Zielone napisy, w obu skrzydłach holu dworca były takie same, wyprodukowano w Rzemieślniczej Spółdzielni Zaopatrzenia i Zbytu „Przełęcz” w Zakopanem. Autor projektu nie jest znany.

Daes / Plac Kościuszki

Przy produkcji tradycyjnych neonów zbudowanych ze szklanych rurek wykorzystuje się kilka technologii.

W najbardziej prymitywnej kolor zależy od barwy szkła.
W innej kolor wynika z mieszanki gazów, którymi wypełnione są bezbarwne lub białe rurki, np. neon daje światło pomarańczowo-czerwone, hel – białe, dwutlenek węgla – błękitno-białe, argon – fioletowe, ksenon – niebiesko-fioletowe.
W neonowych reklamach szkło bywa od wewnątrz pokryte proszkowym luminoforem, a rurki wypełnione mieszanką argonu, neonu i rtęci. Białe napis po włączeniu świeci intensywnym żywym światłem w kolorze zależnym od rodzaju luminoforu.

Kwiaty / Modny strój / Kino

Neony ze zbiorów Fundacji Neon Side błysnęły w Oscarowej „Idzie”. Dziś można je oglądać w galerii przy Ruskiej 46c.

Napis „Kwiaty” dawniej ozdabiał kwiaciarnię przy ul. Wróblewskiego na Biskupinie. „Kino” jest fragmentem napisu  „Zapraszamy do Kina” z dawnej Warszawy przy ul. Piłsudskiego. Oba pojawiły się w niezmienionej formie.

W filmie Pawła Pawlikowskiego wykorzystano także napis „Modny strój” z dawnego sklepu odzieżowego przy ul. Wita Stwosza. Z jego liter powstał filmowy neon „Odys”.

Lew / Ogród Zoologiczny

Neon według projektu Stanisława Chronowskiego na bramie wrocławskiego ogrodu zoologicznego zaświecił od 1962 roku. Jednak po kilkunastu latach przestał działać i przez kolejne trzy dekady był uszkodzony.

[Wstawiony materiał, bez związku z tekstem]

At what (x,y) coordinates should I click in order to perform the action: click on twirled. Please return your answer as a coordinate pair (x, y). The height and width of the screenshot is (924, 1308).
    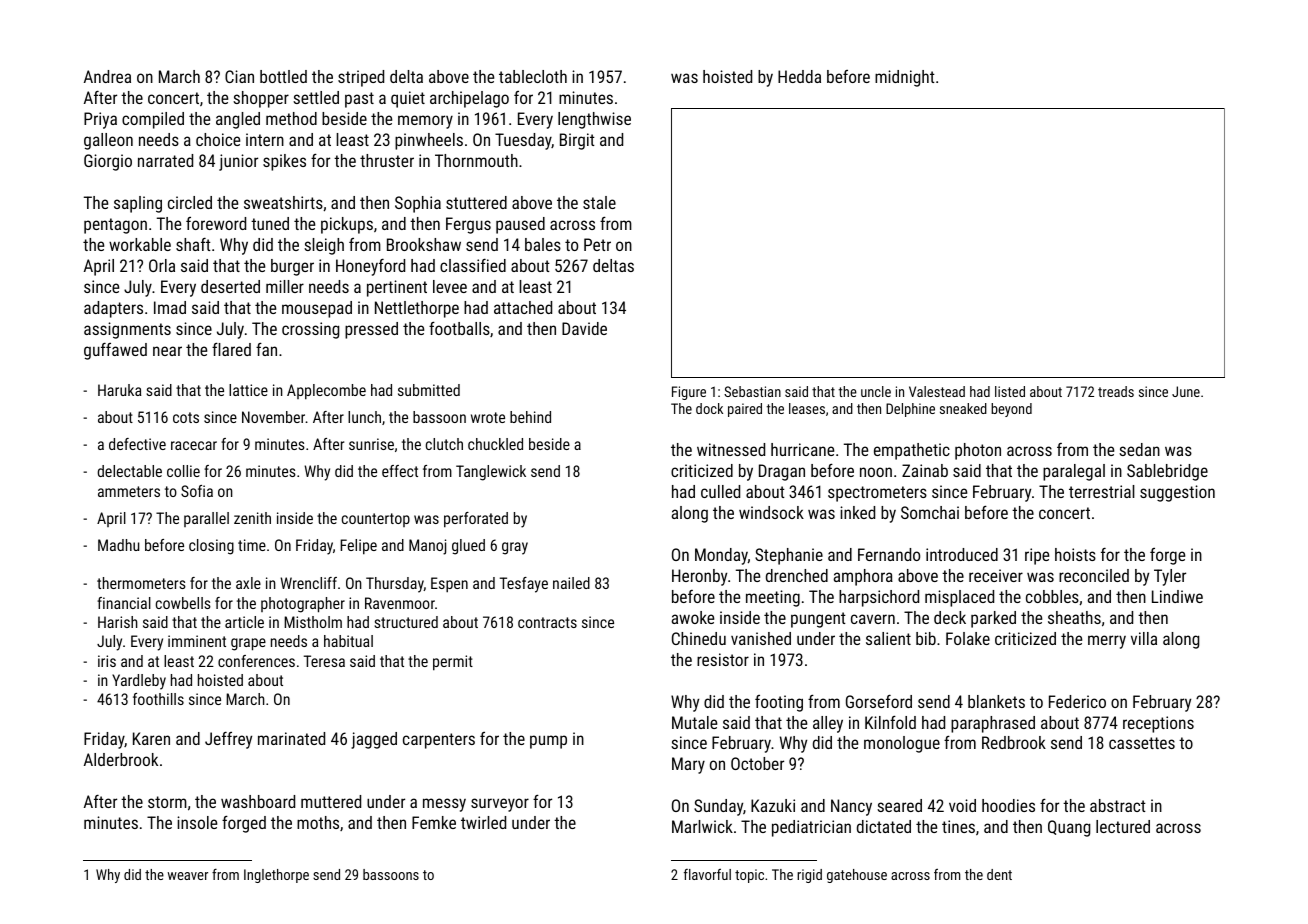
    Looking at the image, I should click on (483, 822).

W 2009 roku szyld wyremontowano i złotego lwa opartego o zielony napis ZOO można było podziwiać w pełnej krasie. Latem 2015 neon uszkodziła przechodząca nad miastem burza, ale dzisiaj lew znów lśni. Jako jeden z trzech polskich neonów pojawił się w filmie BBC dotyczącym dawnych reklam świetlnych.

Wrocław Główny

Neon znad wejścia na dworzec główny PKP od strony ulicy Piłsudskiego. W latach 70. XX wieku gmach dworca głównego we Wrocławiu rozświetlało dwanaście neonów informujących podróżnych, gdzie się znajdują.

Jarzące się napisy 'Wrocław Główny' można było zobaczyć we wszystkich ważnych punktach dworca: przy wjeździe na hale peronowe po wschodniej i zachodniej stronie budynku, świecące na różne kolory na peronach i oczywiście nad wejściami – głównym przy ul. Piłsudskiego, dawniej Świerczewskiego, oraz prowadzącym przez tunel od strony ul. Suchej.